PARIS: L'ONG Médecins Sans Frontières (MSF) pourrait mettre fin à ses activités dans la bande de Gaza en mars si Israël ne revenait pas sur sa décision jeudi de l'y interdire, tout comme 36 autres organisations, a prévenu samedi sa présidente Isabelle Defourny.

Israël a confirmé jeudi interdire d'accès à la bande de Gaza 37 organisations humanitaires internationales majeures, à qui il reproche de ne pas avoir communiqué la liste des noms de ses employés, exigée désormais officiellement à des fins de "sécurité".

MSF a qualifié d'"ingérence scandaleuse" cette exigence, visant, selon Israël, à "empêcher l'infiltration d'opérateurs terroristes au sein des structures humanitaires".

"Pour travailler en Palestine, dans les territoires palestiniens occupés, nous devons être enregistrés (...) Cet enregistrement a pris fin le 31 décembre 2025", a expliqué sur France Inter Isabelle Defourny, médecin et présidente de MSF France.

"Depuis le mois de juillet 2025, nous étions impliqués dans un processus de réenregistrement et à ce jour, nous n'avons pas reçu de réponse. (...) On a encore 60 jours pendant lesquels on pourrait travailler sans être réenregistrés, et donc nous devrions mettre fin à nos activités en mars", si Israël maintenait sa décision de sanction, a-t-elle ajouté.

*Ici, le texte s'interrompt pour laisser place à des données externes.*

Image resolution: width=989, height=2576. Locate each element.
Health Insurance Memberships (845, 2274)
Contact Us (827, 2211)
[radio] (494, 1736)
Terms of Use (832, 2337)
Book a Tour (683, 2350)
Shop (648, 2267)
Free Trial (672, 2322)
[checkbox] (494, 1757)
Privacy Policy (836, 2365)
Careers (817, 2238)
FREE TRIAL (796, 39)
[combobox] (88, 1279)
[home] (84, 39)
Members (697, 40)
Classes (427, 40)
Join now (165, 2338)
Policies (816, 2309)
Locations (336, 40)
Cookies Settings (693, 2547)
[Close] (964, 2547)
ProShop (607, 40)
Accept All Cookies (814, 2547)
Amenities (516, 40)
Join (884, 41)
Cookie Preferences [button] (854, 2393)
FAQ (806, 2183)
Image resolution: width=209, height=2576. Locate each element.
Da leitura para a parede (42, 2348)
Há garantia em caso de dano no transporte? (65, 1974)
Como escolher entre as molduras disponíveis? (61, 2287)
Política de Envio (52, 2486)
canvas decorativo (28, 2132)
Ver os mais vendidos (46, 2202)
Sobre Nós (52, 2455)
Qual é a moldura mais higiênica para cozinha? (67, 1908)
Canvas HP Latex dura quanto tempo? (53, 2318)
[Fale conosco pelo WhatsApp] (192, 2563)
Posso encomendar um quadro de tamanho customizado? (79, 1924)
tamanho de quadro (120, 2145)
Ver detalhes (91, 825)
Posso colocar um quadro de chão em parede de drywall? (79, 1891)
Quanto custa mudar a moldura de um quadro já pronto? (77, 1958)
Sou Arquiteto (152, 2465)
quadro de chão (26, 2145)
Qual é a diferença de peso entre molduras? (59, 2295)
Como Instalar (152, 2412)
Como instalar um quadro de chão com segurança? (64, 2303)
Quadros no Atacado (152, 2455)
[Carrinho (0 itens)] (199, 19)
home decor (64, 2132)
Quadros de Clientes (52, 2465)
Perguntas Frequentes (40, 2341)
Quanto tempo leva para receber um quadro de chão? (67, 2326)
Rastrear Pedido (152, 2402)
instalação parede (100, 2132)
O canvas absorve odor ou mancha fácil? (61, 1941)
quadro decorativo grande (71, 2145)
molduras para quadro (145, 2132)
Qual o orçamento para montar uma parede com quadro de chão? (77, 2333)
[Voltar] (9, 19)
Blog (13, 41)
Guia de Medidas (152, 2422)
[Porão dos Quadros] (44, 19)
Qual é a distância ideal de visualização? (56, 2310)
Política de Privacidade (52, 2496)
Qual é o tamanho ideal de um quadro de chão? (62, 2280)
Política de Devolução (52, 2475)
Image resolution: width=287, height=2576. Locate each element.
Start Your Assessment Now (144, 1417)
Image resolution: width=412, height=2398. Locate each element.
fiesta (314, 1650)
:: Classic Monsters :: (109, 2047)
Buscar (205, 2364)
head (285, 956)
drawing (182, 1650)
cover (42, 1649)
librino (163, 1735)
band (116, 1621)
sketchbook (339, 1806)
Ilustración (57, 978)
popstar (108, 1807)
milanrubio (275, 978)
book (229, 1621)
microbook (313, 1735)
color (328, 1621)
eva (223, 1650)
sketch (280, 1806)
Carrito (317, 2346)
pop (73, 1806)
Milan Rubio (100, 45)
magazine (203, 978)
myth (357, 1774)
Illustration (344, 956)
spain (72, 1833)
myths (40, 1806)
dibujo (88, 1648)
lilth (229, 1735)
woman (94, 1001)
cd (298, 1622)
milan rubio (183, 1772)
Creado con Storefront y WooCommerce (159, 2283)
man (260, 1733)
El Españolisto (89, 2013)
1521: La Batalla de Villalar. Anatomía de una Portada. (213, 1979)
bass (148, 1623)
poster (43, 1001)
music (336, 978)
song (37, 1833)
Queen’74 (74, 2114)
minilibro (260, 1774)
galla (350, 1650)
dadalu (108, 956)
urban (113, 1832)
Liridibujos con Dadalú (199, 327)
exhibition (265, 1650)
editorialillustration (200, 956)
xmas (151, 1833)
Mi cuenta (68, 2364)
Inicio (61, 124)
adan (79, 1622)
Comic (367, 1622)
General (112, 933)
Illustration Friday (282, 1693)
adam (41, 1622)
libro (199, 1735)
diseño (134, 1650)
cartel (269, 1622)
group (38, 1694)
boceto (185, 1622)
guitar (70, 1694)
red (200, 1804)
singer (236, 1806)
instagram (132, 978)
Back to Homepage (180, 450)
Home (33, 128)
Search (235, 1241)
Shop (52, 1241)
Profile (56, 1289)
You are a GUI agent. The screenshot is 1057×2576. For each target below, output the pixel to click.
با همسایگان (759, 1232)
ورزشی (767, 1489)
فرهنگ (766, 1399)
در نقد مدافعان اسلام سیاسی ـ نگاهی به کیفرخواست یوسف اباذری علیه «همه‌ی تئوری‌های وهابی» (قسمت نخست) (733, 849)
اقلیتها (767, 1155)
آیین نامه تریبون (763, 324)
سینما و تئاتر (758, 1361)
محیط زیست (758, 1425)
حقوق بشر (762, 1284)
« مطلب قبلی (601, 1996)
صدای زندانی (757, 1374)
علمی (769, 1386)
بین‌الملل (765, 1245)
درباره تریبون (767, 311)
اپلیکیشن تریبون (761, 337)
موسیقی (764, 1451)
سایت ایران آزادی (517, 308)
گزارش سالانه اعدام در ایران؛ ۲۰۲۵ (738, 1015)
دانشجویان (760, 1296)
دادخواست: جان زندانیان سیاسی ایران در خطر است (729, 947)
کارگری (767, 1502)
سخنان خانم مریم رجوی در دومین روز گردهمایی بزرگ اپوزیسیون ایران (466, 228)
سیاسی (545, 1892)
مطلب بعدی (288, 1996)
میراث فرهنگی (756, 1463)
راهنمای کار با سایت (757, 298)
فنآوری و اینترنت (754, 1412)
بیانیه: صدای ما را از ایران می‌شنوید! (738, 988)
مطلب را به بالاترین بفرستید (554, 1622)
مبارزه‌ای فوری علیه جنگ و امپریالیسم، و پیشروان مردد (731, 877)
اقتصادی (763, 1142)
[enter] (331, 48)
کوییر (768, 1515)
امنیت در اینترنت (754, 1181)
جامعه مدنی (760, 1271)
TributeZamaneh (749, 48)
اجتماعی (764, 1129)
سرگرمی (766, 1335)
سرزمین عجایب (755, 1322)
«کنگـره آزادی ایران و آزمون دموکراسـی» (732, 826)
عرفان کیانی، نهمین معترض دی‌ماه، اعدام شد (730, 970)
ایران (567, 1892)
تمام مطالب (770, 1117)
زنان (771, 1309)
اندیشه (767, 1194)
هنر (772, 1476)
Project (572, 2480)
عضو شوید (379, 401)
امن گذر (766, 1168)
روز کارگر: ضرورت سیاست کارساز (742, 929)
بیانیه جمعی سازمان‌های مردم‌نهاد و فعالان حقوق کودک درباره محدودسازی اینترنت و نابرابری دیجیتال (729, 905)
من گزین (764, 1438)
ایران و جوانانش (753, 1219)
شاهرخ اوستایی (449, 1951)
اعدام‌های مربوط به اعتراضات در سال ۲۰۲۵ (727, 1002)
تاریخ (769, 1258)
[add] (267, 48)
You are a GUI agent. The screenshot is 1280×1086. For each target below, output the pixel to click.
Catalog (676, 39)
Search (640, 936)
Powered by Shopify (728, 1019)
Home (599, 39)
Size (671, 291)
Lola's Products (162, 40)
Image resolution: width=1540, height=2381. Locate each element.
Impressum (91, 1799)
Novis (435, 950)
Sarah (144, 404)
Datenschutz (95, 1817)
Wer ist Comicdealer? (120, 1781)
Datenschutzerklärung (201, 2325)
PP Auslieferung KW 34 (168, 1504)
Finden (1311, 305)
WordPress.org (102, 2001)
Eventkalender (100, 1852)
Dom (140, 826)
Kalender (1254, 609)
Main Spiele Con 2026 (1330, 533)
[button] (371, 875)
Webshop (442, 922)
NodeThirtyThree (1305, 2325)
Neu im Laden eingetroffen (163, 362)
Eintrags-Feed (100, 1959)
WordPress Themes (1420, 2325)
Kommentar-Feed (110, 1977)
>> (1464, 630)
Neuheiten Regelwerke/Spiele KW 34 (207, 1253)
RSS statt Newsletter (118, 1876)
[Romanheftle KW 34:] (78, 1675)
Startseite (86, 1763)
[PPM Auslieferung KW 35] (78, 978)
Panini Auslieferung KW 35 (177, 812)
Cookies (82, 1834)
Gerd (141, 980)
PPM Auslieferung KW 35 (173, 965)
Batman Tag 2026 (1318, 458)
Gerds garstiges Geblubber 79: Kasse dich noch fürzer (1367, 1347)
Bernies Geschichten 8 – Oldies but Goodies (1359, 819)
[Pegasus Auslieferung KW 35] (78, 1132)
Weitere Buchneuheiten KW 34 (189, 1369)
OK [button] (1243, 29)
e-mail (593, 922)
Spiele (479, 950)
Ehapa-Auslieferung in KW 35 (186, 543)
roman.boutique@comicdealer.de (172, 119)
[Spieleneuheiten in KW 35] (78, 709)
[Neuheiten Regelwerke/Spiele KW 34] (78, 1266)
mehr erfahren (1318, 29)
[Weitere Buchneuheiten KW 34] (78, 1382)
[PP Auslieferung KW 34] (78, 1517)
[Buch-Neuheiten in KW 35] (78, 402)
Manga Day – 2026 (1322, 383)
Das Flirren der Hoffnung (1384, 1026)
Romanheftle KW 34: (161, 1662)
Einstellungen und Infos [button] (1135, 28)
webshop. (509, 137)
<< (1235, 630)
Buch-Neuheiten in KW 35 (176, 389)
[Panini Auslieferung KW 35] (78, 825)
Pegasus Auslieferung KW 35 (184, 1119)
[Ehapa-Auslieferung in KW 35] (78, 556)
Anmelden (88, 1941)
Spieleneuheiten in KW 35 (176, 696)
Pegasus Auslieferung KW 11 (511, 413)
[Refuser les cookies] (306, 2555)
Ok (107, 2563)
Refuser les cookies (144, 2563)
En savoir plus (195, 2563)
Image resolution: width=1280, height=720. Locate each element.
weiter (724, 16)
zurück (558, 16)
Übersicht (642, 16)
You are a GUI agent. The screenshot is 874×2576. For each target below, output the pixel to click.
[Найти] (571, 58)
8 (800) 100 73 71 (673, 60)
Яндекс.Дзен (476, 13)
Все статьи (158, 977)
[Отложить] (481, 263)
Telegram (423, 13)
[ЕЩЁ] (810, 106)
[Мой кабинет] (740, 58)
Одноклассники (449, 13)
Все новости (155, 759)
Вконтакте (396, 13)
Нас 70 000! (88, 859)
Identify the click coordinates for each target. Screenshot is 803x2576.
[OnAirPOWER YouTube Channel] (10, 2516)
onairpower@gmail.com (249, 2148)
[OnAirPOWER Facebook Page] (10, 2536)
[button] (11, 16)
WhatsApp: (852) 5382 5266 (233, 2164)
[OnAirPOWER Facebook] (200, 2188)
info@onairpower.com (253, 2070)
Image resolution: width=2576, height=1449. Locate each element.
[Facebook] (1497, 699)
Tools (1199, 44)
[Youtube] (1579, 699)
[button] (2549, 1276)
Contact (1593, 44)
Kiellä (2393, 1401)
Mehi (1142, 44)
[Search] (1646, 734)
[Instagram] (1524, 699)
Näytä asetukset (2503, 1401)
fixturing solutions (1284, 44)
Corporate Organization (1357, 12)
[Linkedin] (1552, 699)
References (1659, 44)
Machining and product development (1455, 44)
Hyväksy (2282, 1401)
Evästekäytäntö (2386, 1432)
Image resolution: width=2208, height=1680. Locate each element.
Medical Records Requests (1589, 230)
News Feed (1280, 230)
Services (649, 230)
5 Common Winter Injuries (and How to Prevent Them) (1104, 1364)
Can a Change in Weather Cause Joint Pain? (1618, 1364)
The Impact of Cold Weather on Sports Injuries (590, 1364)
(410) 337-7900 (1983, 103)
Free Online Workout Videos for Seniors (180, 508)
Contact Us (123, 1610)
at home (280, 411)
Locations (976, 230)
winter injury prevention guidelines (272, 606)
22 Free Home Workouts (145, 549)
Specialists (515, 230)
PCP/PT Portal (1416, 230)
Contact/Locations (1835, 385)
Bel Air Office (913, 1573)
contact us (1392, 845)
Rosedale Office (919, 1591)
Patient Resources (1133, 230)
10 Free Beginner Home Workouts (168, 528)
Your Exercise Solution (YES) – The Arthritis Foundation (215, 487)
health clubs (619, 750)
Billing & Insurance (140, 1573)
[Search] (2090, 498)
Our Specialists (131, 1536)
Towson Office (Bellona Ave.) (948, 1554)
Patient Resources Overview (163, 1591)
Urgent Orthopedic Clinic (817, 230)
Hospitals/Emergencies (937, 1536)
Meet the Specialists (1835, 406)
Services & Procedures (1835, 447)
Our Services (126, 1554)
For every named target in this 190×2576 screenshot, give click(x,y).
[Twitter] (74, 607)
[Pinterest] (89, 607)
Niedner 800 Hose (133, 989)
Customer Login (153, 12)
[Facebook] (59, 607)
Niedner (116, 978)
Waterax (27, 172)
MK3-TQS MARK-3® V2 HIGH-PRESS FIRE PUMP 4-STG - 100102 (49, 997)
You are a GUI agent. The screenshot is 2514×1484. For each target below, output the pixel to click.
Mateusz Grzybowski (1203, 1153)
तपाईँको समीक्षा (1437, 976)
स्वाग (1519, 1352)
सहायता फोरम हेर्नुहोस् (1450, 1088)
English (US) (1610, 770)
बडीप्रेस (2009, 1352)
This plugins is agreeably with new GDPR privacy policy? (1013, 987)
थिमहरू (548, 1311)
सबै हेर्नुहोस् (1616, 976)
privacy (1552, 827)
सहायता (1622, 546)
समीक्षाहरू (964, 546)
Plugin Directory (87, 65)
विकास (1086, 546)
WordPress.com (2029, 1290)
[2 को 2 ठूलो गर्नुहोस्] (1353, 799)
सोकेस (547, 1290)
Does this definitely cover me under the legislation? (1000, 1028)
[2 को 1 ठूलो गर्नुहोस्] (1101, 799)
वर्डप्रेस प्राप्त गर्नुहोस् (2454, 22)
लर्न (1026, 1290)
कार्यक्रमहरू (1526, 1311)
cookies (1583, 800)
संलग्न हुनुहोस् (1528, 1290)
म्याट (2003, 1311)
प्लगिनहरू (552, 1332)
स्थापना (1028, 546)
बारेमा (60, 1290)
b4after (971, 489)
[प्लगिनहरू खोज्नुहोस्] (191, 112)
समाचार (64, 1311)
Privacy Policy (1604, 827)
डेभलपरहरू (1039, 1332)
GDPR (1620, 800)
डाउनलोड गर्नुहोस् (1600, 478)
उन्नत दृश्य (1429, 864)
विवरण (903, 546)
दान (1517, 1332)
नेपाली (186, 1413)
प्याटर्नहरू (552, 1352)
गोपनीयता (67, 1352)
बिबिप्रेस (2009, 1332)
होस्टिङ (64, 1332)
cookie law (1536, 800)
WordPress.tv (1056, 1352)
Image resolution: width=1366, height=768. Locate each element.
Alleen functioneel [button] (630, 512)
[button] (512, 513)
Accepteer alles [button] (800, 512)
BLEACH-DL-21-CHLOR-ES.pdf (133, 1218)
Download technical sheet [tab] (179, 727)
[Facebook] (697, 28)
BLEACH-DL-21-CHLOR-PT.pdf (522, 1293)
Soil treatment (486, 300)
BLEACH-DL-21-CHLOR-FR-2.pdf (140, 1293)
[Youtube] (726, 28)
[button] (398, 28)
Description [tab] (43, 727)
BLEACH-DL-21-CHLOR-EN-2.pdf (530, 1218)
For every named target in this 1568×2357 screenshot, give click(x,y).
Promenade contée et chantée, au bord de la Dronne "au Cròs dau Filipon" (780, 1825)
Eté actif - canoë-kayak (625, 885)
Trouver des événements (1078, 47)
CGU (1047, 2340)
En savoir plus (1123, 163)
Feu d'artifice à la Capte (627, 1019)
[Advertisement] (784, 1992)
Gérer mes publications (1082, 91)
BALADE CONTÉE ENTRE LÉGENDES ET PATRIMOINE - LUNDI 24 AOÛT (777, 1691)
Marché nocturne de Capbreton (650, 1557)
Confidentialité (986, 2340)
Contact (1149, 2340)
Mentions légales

L'ONG dispose d'une quarantaine de personnels internationaux dans la bande de Gaza et travaille avec 800 personnels palestiniens dans huit hôpitaux.

"On a encore du +staff+ international qui, très récemment, ces derniers jours, a pu rentrer dans Gaza", a néanmoins précisé Mme Defourny.

"On est le second distributeur d'eau (dans la bande de Gaza). L'année dernière, en 2025, on a pris en charge un peu plus de 100.000 personnes blessées, brûlées, victimes de différents traumatismes. On est les deuxièmes en nombre d'accouchements effectués", a encore souligné la présidente de MSF France.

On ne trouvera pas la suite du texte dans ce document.